Tasks to perform.
A - Do these statements agree with the laptop discussion? For each, answer yes or no and quote the deciding words. (i) Kaby Lake supports HDMI 2.0. (ii) A restart fixes the trackpad problem. (iii) The Toshiba Portege X30 comes with a quad-core processor.
B - According to the laptop discussion, how many Thunderbolt 3 ports does the Toshiba Portege X30 have?
C - Pick up the laptop discussion after its last sentence and carry it on.

Page excerpt.
=== Section Start ===

My bet is that TVs will soon start to have USB-C ports built-in (with whichever protocols they're willing to support). In the meantime, an adapter will do the trick; it can even live with the TV, since that's not meant to be portable.
Even Kaby Lake only supports HDMI 1.4, so there is no Intel-based laptop without a dedicated GPU on the market that is capable of HDMI 2.0. Your only choice is DisplayPort which you can use here via Thunderbolt 3.
I bought one in February. Horrible experience. It couldn't display any video in the browser without freezing. Apparently an intel driver issue. The solution was to manually install an unsupported version of the video driver from the intel website. That solved it but left me with an unstable wifi and a noisy fan. I had much better luck with the Lattitude E74xx series.
XPS is great, having said that I'm waiting for one with USB Type-C charging only and as far as I'm concerned it's time and all sockets should be USB Type-C. I have my Chromebook Pixel for 2 years now and I got used to plugging in a charger from either side.
If anyone cares, I just got a Toshiba Portege X30, it's the lightest machine that can be equipped with 32GB Ram, has 2 Thunderbolt 3 ports and a matte fhd touchscreen. Sadly only a dual core U processor (they launch quad-core U processors in just a few months)
I tried the XPS 15 Kaby Lake UHD touch version
- coil whine
- ctrl key on the most left part of the keyboard
- sound
- no notch for opening
- fan noise
- led bleeding
- touchpad
- surface coating
+ touch display
+ UHD/GPU/RAM/CPU
I'm looking for a (possibly) portable machine to do some deep learning exploration on. Would a developer edition of this with Ubuntu pre-installed, be a good choice? Is the NVidia powerful enough and accessible via drivers?
This is the laptop I have. The biggest (and the only) complaint is that after about 3 or 4 days of use the track pad stops scrolling and starts doing a "click-and-drag" instead. A restart takes care of this.
For $1500 I don't want to regularly spend 5-10 minutes fixing my trackpad, and the anguish of that task relative to the turning of the cosmos is irrelevant.
* Sound was choppy (driver-based issue), apparently this is again well-known: https://www.reddit.com/r/Dell/comments/5yvsng/xps_15_9560_au... there is no fix, the fix is to send it back (potentially also caused by Killer Wifi, Dell will never recognise that so you'll not get a WiFi card change)
* Mouse has a lag on the screen in 3D applications. Apparently, this is due to partially the XBox app that wants to record and isn't optimized to 4k + possibly McAfee + some other Dell boatware.
So, I returned the laptop. The 2nd thing in my life I ever returned. It was too much, and I wasn't sure I could fix all of the above in 2 weeks (return period in UK). I used Linux for my main OS, where everything but the space bar double-tap was a real issue. But that was painful. I was afraid that the replacement keyboard would be more or less the same. You can apparently just go to a random retailer, and it often double-taps there too (i.e. it will break). Worst about it is that Dell offered a BIOS update to "fix" this. The Dell Knowledge Base (KB) article detailing this has been pulled, BIOSes now come pre-updated (yes, I did update my BIOS, no, it did not fix it). When a BIOS update "fixes" such a basic hardware bug, you really ought to wonder about their quality control.

=== Section End ===

Data.
=== Section Start ===

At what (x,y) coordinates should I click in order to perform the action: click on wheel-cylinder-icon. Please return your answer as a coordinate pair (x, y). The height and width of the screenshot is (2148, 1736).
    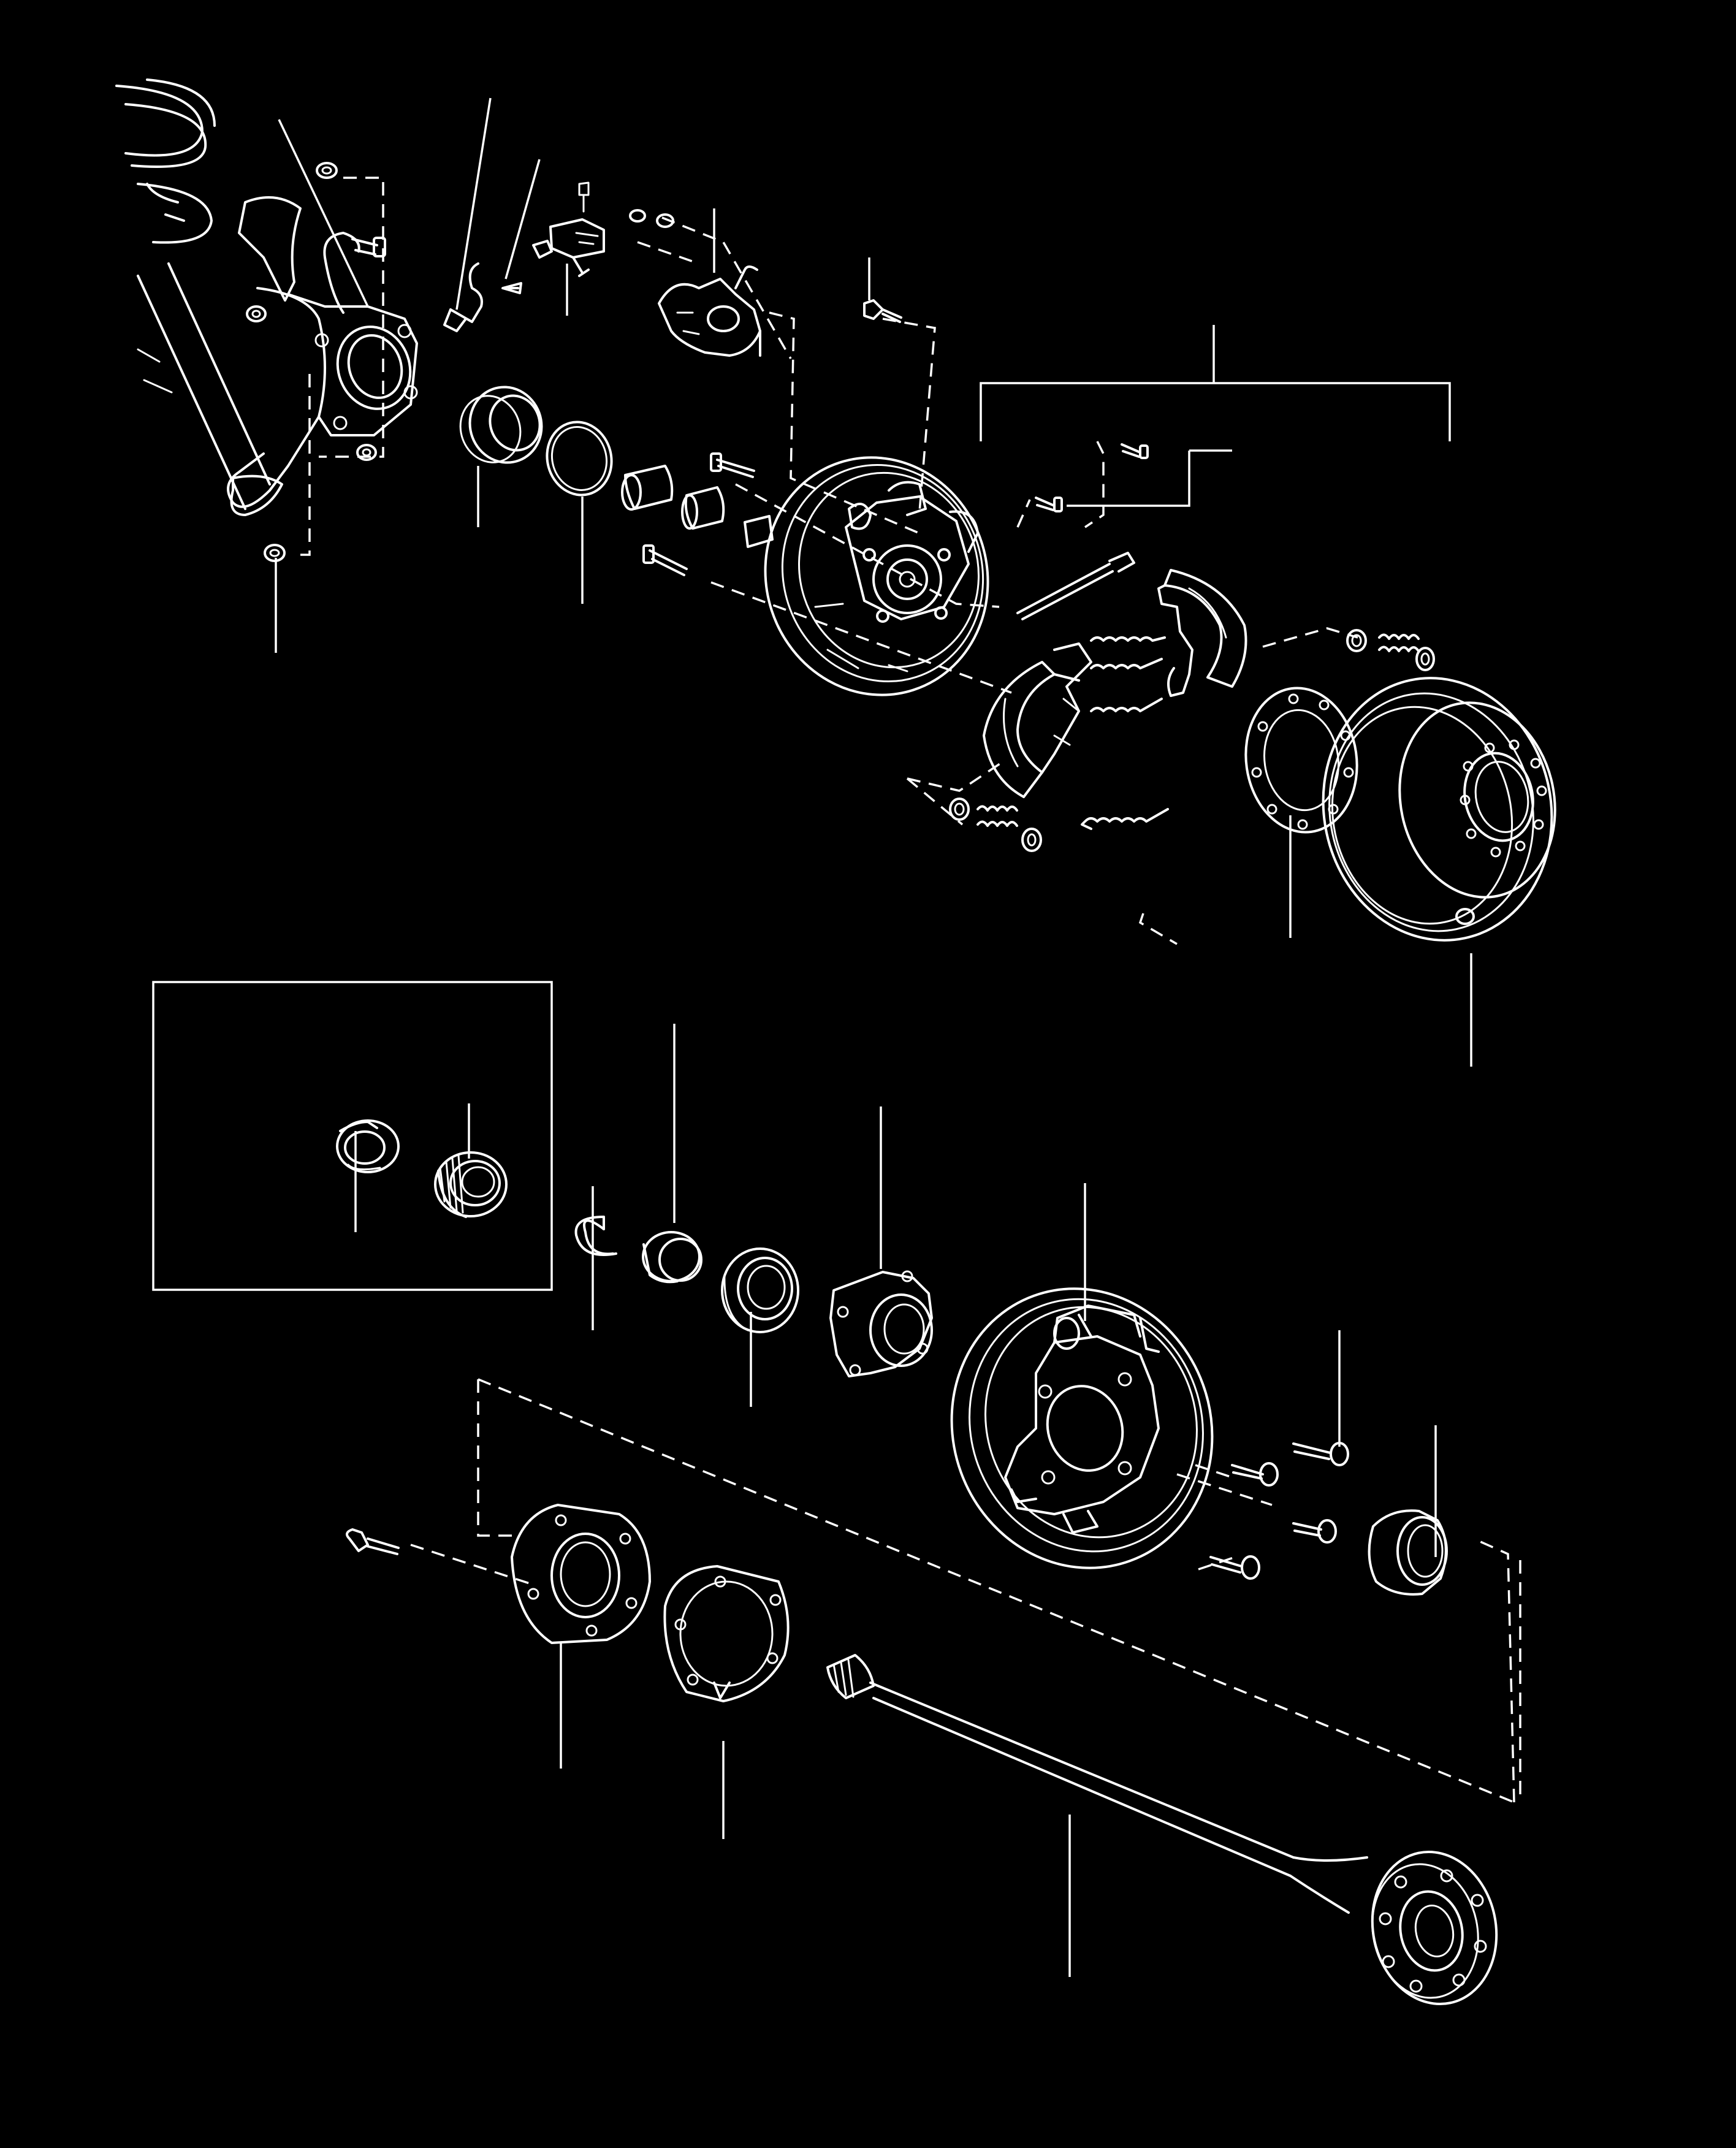
    Looking at the image, I should click on (695, 283).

=== Section End ===

Outputs for the tasks.
A -
(i) No: "Even Kaby Lake only supports HDMI 1.4"
(ii) Yes: "A restart takes care of this."
(iii) No: "Sadly only a dual core U processor"

B - Two.

C -
I can't believe that a machine as high-end as this has all those bugs. I've had an Asus $400 boondoggle from Best Buy for 4 years now and the worst thing it does is occasionally unmount the optical drive. It seems like Dell just has very poor quality control.
I got a T470s for work and I can't recommend it. My current major issue is that the main screen attached to my docking station (Dell 4k 27") goes off for a second in random intervals. At some times as often as every minute, which makes it super annoying to work with it. After Win10 creators update I had another major issue where the video driver did not work anymore after standby. That was at least fixed with some driver updates. Besides that I experienced more bluescreens with it in 2 month than with any other PC that I owned.
Besides the stability issues the screen and the keyboard are quite good. However the touchpad is no comparison to the one on a Macbook. I can work without a mouse on a Macbook without missing anything, but not on the Lenovo. According to some reviews the T470 should be better in that area than the T470s, but I don't have one for comparison.
I have the older xps 15 9530. If you try to run any decent game (spec wise easy for the laptop to handle), it will throttle down to 10 fps or less within 5 minutes. When I contacted customer care, they said since this is an ultrabook, this is expected and that they couldn't do anything.
So, my advice would be to research thoroughly if you are buying an XPS for gaming.
I guess different people have different experiences. Googling "xps 9560 throttling" shows up quiet a few results which sounds very similar to what I face. For example, this is from the 4th link in my search result:
When I play a game (overwatch, fallout 4, gta v), after some time my gpu throttle and i lost between 20-30% fps. And after more time, my CPU throttle to aroung 0.80 ghz and I lost all my FPS, the game become unplayable.
I have an XPS 13 and the coil whine is one of the things that annoyed me the most, seems like they don't care at all. I've briefly used a Thinkpad and on that front is dead silent.
If they continue to provide a model with a Linux distribution installed, I would like to support them and purchase their products again, but that defect is the only thing I would like to see it fixed.
It's proven for me that they don't, as it's a long standing and massive problem. Consumers should stop buying poorly engineered/manufactured devices, that would be the reasonable reaction.
> If they continue to provide a model with a Linux distribution installed, I would like to support them and purchase their products again, but that defect is the only thing I would like to see it fixed
Normally Thinkpads support Linux very well though don't come with it preinstalled.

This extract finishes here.